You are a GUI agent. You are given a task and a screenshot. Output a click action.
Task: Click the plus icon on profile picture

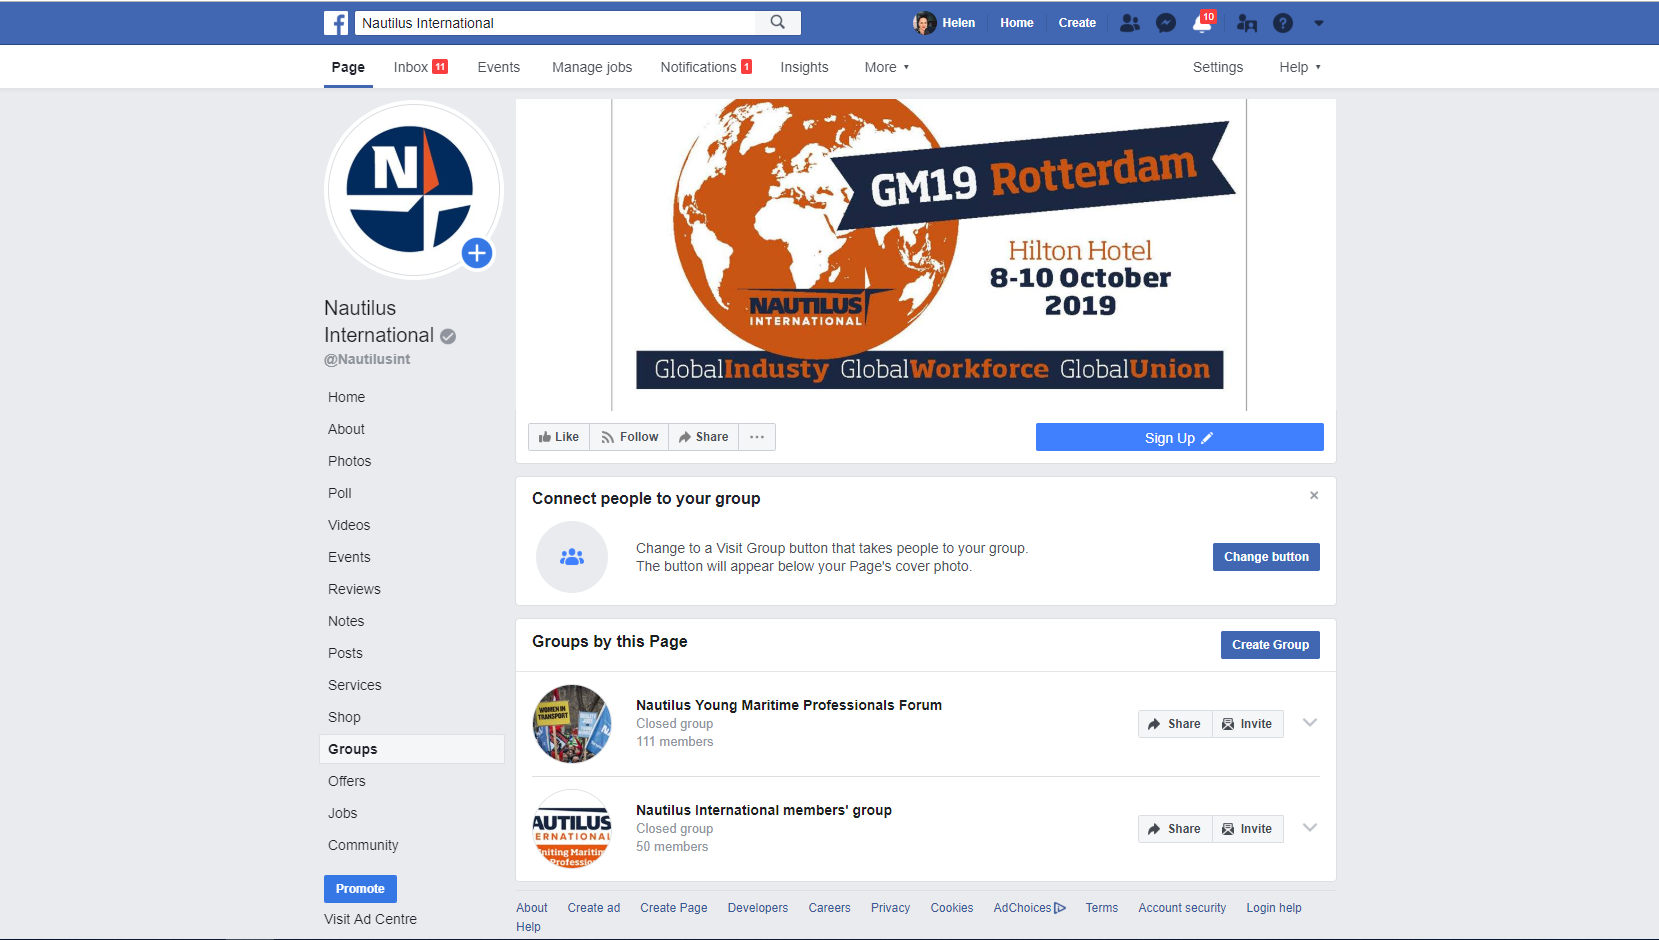[477, 253]
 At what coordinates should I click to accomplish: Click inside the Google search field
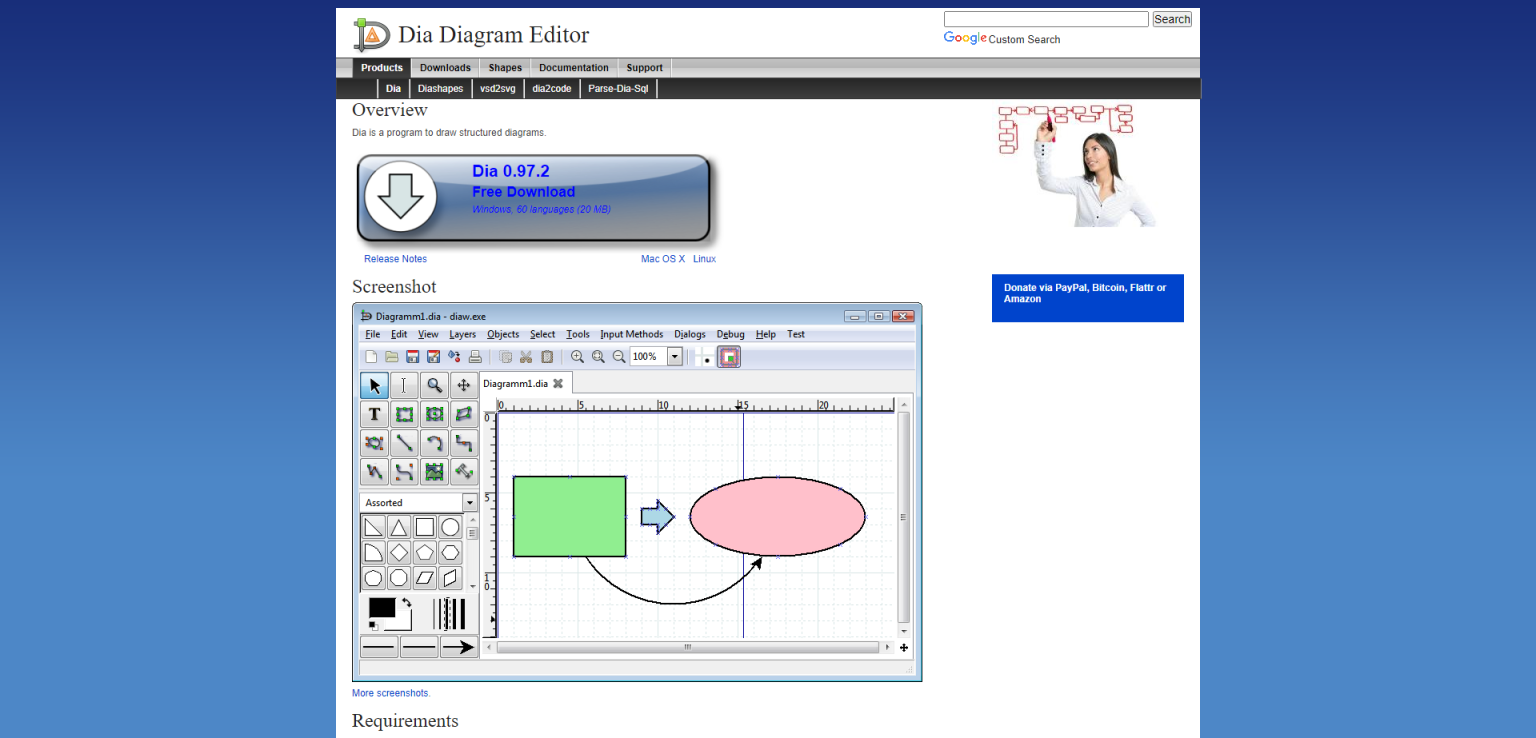pos(1046,18)
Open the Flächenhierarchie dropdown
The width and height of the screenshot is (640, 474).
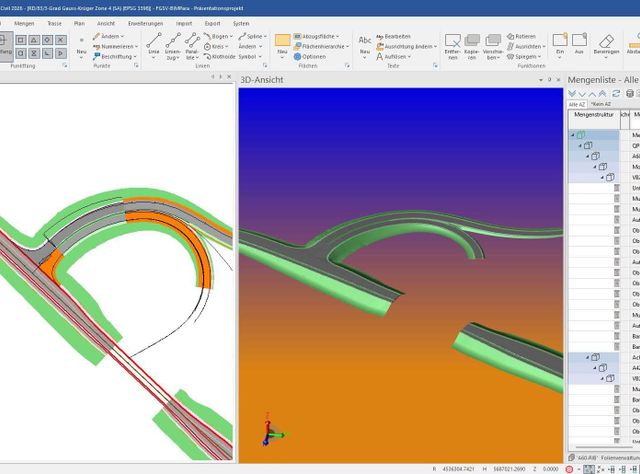(321, 47)
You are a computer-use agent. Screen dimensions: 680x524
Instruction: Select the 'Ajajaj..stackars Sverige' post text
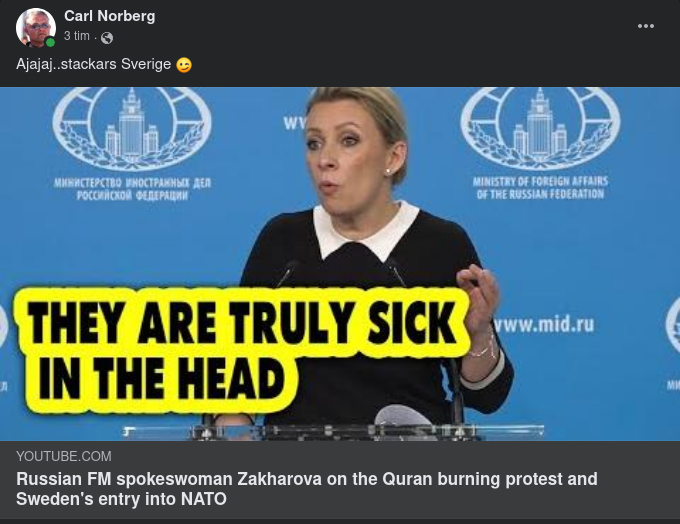point(94,64)
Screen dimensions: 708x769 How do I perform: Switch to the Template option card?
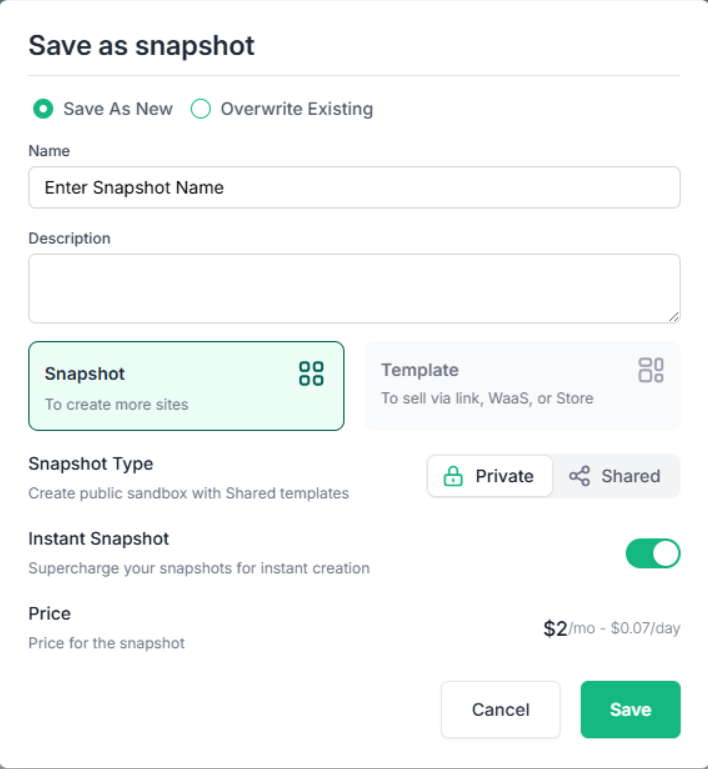point(522,386)
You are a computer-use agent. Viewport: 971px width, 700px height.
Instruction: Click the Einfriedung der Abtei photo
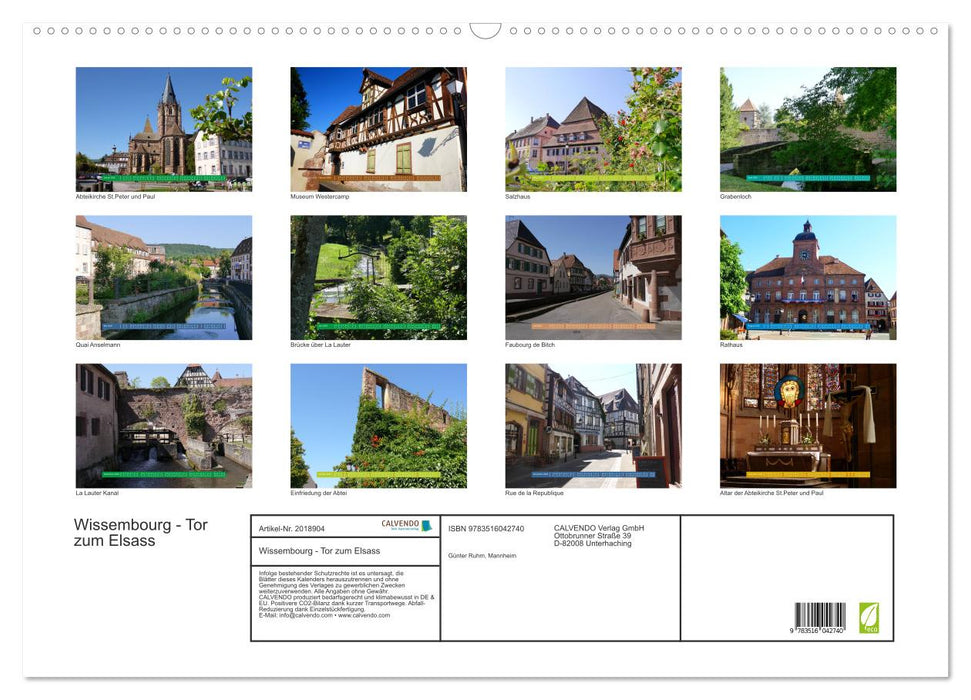click(x=378, y=425)
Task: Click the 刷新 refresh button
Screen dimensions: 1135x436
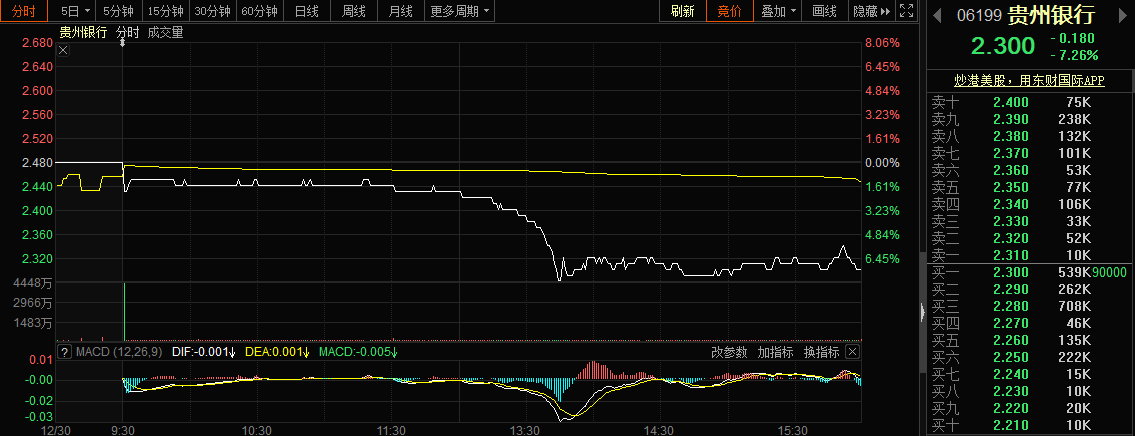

#### PROBLEM TO WORK ON
When the line containing "Instruction: Click the" is reached, write out that line and each one after it exactly, ending with the last line of the records; pictures are not copied.

#### FINAL ANSWER
Instruction: Click the Einfriedung der Abtei photo
click(x=378, y=425)
Task: Click the 刷新 refresh button
Screen dimensions: 1135x436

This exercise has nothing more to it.